- Activity
Transcribe precisely those lines of the listing that fall between the line containing "Given: Select the Crosshair cursor tool" and the last line, inclusive of both.
========================================
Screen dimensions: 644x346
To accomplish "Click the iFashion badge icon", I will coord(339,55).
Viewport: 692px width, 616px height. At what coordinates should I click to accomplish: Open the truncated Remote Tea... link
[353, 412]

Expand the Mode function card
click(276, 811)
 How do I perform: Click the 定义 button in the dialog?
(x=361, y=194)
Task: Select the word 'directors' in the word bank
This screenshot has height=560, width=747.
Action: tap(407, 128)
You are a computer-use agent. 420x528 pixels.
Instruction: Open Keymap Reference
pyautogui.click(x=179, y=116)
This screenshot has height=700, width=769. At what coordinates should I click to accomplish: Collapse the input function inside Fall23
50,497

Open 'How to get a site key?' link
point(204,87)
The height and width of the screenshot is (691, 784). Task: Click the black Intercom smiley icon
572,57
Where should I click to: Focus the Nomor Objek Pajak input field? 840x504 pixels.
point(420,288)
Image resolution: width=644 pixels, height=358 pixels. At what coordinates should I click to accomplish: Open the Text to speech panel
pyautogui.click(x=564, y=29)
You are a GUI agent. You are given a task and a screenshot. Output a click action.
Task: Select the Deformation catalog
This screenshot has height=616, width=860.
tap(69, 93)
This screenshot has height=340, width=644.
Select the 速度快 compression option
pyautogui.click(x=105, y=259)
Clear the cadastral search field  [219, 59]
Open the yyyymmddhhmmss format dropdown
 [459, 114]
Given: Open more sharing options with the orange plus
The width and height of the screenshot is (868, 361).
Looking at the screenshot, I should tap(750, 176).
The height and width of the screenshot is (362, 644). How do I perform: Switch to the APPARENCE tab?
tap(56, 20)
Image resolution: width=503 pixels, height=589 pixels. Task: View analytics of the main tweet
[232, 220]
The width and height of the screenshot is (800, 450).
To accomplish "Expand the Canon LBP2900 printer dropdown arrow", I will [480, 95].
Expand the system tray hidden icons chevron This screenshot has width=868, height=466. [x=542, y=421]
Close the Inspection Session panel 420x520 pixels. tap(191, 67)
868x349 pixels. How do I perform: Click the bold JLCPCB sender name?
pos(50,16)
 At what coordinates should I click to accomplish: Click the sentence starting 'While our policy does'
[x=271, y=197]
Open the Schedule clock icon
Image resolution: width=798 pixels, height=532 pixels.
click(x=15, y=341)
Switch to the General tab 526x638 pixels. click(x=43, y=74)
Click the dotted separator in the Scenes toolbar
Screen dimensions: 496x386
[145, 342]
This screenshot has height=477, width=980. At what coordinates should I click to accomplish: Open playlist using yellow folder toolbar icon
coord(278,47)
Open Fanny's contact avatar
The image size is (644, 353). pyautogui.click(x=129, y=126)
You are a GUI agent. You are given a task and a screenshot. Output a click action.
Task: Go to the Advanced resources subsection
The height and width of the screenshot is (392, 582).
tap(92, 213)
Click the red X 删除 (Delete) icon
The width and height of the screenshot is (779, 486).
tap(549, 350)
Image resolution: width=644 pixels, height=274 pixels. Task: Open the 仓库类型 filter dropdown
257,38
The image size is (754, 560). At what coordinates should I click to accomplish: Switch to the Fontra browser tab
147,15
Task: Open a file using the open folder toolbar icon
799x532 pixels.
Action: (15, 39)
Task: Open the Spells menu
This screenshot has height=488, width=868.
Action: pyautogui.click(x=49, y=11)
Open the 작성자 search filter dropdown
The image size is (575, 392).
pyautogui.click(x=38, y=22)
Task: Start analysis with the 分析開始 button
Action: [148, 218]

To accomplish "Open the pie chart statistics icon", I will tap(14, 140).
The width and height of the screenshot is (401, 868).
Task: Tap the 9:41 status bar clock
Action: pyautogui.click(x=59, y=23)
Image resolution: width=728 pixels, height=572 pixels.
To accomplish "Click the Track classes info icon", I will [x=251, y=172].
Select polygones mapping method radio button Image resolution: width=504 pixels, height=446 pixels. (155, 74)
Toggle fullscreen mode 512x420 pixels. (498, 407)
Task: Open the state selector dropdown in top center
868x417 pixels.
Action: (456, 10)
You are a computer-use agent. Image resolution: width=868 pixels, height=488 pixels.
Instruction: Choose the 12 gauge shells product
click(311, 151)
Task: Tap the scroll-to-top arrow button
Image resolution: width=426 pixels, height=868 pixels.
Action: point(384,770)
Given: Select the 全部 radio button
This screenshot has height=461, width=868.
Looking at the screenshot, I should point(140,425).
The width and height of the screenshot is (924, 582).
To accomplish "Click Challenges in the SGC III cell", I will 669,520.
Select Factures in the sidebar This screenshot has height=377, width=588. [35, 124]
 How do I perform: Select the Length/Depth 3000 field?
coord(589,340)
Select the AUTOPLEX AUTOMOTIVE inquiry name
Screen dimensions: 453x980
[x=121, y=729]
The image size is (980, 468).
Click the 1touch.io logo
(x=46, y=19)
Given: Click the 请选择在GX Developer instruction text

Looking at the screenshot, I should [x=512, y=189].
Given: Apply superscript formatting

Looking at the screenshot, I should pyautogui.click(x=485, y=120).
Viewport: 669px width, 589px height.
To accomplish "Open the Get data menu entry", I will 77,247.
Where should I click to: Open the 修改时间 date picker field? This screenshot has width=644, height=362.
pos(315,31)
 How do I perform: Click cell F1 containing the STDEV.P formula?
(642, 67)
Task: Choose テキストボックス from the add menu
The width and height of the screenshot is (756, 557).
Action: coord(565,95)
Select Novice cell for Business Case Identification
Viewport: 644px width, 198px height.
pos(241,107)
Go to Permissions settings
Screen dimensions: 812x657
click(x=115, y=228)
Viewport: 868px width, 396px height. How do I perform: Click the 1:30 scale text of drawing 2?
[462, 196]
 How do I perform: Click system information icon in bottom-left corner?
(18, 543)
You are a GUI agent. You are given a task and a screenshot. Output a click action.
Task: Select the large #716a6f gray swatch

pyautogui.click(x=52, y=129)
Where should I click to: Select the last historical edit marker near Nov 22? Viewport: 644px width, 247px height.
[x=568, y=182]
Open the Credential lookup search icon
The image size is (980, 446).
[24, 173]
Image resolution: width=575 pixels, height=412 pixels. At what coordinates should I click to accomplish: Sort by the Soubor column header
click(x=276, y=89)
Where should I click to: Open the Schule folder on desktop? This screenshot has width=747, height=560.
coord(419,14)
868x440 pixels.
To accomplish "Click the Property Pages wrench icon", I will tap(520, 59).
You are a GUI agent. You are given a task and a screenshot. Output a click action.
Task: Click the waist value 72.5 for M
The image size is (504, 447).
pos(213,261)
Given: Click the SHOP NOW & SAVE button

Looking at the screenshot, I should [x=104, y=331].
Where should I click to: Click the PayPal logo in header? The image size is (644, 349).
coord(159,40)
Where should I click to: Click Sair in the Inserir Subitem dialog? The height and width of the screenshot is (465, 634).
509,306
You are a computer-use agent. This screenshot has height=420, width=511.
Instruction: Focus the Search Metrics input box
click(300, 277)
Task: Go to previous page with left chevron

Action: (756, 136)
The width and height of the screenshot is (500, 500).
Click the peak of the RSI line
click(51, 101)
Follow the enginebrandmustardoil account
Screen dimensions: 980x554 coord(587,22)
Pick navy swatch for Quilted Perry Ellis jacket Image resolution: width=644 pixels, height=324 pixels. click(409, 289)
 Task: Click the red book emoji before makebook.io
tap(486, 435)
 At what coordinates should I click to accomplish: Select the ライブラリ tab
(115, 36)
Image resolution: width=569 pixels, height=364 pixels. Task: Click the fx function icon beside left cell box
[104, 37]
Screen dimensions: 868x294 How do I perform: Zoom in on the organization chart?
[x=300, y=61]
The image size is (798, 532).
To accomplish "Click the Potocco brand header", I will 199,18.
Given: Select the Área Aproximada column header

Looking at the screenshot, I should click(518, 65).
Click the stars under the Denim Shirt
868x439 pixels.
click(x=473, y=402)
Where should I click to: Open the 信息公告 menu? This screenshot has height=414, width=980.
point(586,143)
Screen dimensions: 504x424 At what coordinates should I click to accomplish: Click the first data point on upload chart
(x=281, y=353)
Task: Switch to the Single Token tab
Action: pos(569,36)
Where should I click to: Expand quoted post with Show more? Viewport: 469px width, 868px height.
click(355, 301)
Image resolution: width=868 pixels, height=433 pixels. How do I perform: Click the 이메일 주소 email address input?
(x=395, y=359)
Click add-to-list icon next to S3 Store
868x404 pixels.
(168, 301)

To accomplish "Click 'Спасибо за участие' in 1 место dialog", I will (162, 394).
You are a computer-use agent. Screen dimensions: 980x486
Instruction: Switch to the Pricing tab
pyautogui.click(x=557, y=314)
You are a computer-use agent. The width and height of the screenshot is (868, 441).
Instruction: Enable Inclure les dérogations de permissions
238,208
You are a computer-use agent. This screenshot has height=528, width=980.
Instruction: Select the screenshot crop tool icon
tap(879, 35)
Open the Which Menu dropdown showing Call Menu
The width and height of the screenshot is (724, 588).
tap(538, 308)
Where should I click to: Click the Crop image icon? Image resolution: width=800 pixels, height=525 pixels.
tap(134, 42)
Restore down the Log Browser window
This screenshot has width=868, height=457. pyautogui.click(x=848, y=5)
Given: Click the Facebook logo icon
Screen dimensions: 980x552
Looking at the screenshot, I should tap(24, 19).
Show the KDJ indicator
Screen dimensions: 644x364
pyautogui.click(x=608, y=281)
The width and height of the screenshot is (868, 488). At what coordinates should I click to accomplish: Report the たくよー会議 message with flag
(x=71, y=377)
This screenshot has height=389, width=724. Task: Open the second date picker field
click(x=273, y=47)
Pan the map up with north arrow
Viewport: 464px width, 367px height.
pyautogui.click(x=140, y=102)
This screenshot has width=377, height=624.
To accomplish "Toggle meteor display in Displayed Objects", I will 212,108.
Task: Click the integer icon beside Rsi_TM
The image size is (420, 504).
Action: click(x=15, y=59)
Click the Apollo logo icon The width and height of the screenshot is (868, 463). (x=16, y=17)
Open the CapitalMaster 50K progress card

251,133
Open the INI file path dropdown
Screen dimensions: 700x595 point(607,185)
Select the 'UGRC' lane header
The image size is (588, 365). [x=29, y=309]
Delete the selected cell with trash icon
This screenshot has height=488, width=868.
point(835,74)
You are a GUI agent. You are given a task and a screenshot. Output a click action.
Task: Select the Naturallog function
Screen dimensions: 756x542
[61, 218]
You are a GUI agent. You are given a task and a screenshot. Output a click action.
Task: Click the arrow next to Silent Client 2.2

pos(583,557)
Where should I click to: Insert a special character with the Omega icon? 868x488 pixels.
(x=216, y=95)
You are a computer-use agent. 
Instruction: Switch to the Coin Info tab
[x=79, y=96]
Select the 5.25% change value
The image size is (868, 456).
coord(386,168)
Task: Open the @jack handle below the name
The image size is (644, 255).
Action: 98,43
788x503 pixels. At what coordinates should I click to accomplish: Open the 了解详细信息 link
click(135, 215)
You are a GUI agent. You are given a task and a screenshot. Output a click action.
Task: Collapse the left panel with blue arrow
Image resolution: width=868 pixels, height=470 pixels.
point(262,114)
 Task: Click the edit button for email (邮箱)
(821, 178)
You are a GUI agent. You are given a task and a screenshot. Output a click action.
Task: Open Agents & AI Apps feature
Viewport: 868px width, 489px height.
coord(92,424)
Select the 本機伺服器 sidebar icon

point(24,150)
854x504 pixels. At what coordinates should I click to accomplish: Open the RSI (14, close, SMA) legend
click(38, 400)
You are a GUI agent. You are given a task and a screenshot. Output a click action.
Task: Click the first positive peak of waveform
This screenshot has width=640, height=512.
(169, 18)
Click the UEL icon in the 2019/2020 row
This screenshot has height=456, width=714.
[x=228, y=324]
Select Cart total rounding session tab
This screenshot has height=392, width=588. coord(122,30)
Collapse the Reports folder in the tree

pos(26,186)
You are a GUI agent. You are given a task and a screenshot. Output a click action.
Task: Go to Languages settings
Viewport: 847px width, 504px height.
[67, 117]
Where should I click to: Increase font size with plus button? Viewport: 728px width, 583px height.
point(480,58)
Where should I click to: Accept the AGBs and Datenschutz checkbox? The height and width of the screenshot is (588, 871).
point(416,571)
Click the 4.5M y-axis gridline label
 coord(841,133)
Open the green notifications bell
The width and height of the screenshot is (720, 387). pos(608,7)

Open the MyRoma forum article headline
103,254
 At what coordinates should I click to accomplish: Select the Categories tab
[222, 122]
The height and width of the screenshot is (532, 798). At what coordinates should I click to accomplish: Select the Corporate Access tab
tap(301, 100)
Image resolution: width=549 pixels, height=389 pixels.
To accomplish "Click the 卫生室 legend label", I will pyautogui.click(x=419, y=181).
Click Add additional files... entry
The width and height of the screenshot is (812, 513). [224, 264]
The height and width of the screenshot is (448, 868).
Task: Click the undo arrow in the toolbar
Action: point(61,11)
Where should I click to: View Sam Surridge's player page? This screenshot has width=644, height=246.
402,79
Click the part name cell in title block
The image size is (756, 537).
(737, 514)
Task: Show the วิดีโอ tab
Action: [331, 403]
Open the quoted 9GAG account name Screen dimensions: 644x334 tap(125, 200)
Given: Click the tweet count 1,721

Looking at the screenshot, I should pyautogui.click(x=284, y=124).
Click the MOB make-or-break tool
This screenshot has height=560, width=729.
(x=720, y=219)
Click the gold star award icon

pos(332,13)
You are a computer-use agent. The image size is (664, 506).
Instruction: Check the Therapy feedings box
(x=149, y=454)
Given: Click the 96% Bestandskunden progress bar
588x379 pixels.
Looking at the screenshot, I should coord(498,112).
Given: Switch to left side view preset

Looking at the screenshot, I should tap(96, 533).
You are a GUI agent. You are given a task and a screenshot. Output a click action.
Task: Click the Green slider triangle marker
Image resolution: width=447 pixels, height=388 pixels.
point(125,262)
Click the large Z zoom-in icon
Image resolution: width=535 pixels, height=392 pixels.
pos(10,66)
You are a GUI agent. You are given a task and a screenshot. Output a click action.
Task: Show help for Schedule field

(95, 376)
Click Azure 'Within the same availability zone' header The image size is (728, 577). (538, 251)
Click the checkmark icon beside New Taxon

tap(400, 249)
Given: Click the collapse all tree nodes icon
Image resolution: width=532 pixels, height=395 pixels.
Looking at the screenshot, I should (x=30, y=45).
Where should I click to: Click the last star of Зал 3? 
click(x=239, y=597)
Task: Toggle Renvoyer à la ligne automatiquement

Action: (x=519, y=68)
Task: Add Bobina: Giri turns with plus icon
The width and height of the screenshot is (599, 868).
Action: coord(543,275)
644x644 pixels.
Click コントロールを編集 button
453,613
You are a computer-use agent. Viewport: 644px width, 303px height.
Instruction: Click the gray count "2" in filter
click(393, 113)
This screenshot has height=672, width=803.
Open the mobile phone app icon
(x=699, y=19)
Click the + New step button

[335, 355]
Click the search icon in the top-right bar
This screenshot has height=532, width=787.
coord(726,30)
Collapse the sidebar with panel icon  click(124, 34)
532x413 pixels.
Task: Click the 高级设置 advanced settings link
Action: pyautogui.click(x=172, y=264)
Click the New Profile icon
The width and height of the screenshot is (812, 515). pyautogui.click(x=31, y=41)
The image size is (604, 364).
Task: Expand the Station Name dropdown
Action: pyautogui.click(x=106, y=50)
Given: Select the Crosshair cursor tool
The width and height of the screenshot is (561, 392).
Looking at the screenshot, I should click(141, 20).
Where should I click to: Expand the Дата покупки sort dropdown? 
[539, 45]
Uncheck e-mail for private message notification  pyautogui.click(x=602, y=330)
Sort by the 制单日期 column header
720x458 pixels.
========================================
- Task answer
Given: Select the Crosshair cursor tool
The width and height of the screenshot is (561, 392).
Looking at the screenshot, I should click(141, 20).
Where should I click to: Expand the Дата покупки sort dropdown? 
[539, 45]
Uncheck e-mail for private message notification  pyautogui.click(x=602, y=330)
Sort by the 制单日期 column header
720x458 pixels.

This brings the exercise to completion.